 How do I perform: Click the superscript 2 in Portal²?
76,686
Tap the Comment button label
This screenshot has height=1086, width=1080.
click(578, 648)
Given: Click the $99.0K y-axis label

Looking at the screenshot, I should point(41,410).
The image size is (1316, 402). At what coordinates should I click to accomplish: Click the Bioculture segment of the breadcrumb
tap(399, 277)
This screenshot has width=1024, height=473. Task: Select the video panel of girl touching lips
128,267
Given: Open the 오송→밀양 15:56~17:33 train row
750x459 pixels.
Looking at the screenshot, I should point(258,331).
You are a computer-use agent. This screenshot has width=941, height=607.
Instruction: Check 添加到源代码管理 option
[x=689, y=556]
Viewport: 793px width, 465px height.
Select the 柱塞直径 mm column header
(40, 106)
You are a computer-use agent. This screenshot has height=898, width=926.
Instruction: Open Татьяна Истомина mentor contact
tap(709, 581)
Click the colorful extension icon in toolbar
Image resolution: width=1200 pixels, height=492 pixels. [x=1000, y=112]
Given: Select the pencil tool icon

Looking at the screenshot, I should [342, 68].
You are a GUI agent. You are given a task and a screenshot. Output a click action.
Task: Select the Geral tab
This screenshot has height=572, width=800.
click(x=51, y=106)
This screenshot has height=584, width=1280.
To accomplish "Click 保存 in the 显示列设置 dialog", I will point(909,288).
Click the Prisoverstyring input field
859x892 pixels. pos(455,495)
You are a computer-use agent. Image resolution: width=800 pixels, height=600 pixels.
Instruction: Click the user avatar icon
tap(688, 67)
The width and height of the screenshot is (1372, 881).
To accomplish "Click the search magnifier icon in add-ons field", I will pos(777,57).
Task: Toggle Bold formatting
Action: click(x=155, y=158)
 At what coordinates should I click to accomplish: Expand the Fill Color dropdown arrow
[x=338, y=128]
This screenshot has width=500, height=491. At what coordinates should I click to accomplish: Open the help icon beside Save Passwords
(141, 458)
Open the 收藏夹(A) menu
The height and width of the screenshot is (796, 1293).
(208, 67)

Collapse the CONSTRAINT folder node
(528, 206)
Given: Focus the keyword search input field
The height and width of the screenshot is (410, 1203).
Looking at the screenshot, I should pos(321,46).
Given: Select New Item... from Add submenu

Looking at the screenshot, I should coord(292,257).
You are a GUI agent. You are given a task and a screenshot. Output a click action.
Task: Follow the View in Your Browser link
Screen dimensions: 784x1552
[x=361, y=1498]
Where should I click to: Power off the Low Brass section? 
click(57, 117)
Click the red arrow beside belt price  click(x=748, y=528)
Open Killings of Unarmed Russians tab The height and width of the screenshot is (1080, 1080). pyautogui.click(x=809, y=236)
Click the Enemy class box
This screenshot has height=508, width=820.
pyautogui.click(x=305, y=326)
☆ ☆ ☆ ☆
### PROBLEM DETAILS
Scan the entries above for the word "computer", then copy every line in which it occurs.

### EXPECTED ANSWER
You are a computer-use agent. This screenshot has width=941, height=607.
You are a computer-use agent. This screenshot has height=898, width=926.
You are a computer-use agent. Image resolution: width=800 pixels, height=600 pixels.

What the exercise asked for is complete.